Last week, we were on holidays. We had a great week planned, lots of activities with the kids, hubby’s birthday and a three-day course for me. We were busy and we definitely made some fantastic memories.
Our biggest outing was a trip to the aquatic center in a neighbouring city. Now, before I touch on the actual day, I should put a disclaimer that we are not the most water-loving family. Translation: my kids tend to scream like caged animals at the thought of going in the water. In the past, this has been somewhat handy when single-handedly attempting to take them to the beach because they played in the sand and at the shoreline so there was never any instance of me running after them as they swam out of range. But it also makes things like wading pools and splash pads a bit useless for us too. Now that my oldest has been in swimming lessons, he’s warmed up to the water immensely. My 3 year old…well he clung to me for dear life and declared water was not fun. You win some, you lose some. He eventually loosened his grip and pretended to have some fun. Thankfully, the little lady…not phased in the least by the water. One out of three people…one of out three. I will take it! All in all, we had a great day. We’re also deathly afraid of what swimming lessons are going to be like for the 3 year old come fall < shudder >.

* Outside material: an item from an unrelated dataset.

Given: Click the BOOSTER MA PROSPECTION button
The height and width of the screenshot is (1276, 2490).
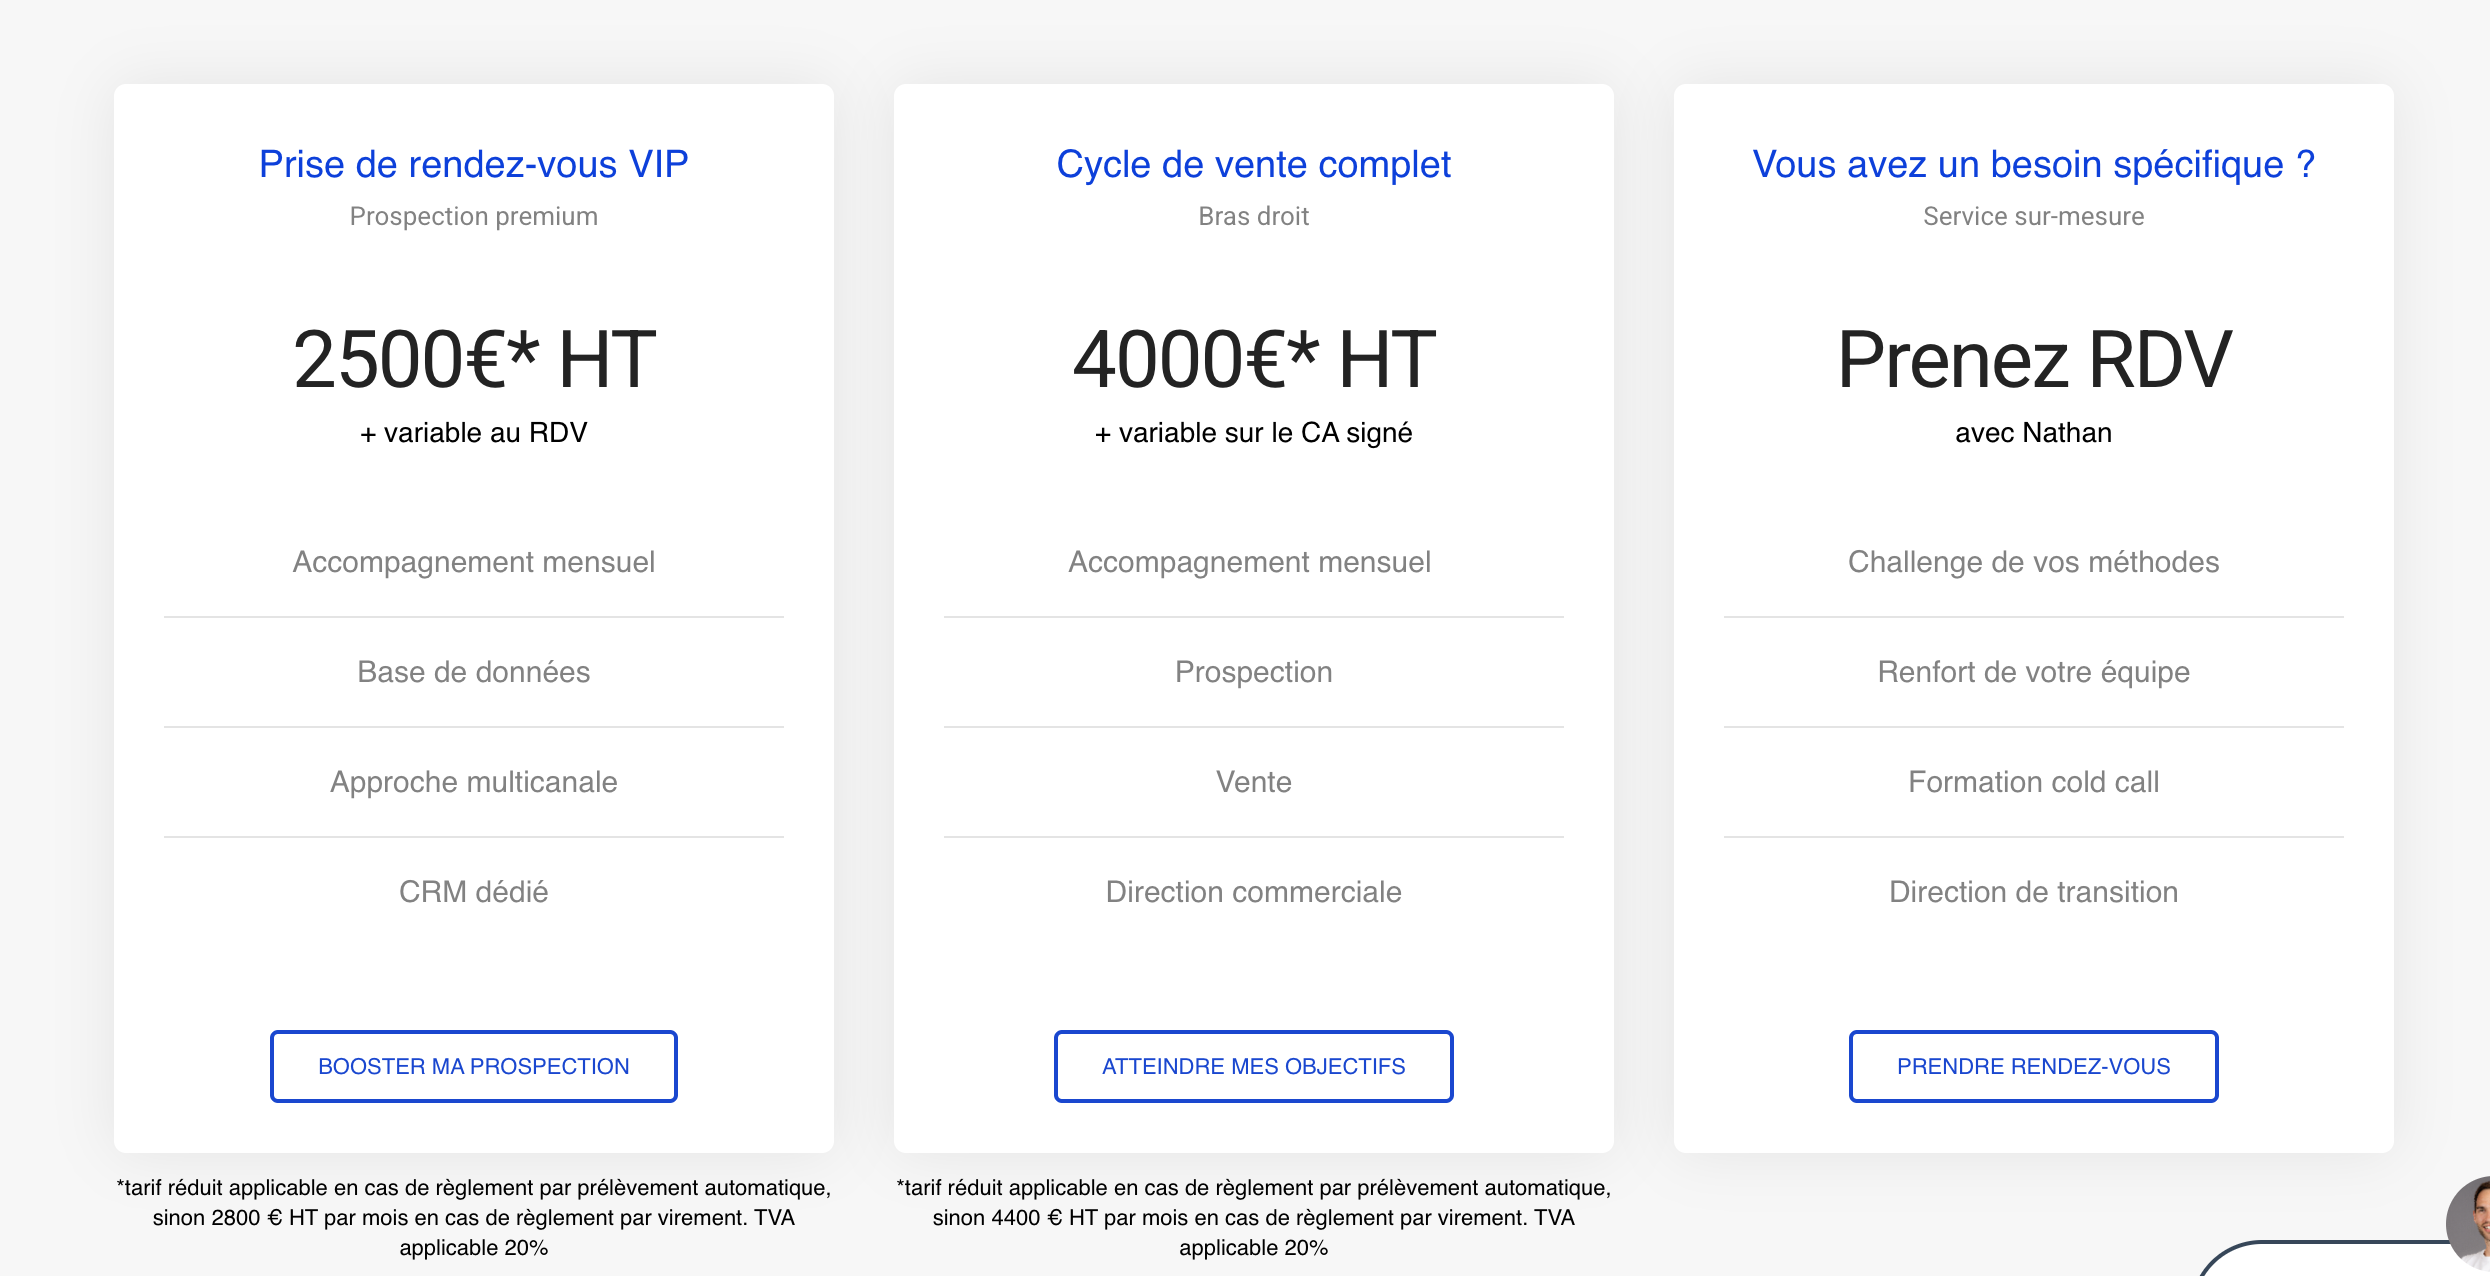Looking at the screenshot, I should 473,1066.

Our week looked to be going splendidly until we got a phone call that we didn’t want to get, even though it has been one we’ve been expecting for weeks now: my grampa passed away late Tuesday night. We got that call Wednesday morning on hubby’s birthday. It’s been a tough week because in spite of the comfort of him being out of pain, having lived a full life (he was 95!) and being reunited with my grandma in heaven, it still hurts. My heart is still so heavy and the grief is tangible. I loved that man dearly and his absence in my life leaves a big hole in my heart. I am so blessed for the time we had and that he (and all my grandparents) were close to us. It really is a privilege to have been able to grow up with my grandparents (especially in pre-social media, skype, google phone days) but now that they are all gone…it’s tough. As we prepare to say our final good-byes on Wednesday, I am praying for God’s comfort in our hearts because his loss has been hard on us.
This week, we are more or less back to routine. Hubby is back to work and we are navigating our way through the heat. Right now, my focus is on the funeral and preparing myself for that. Beyond that, everything else will just be falling where it needs to be.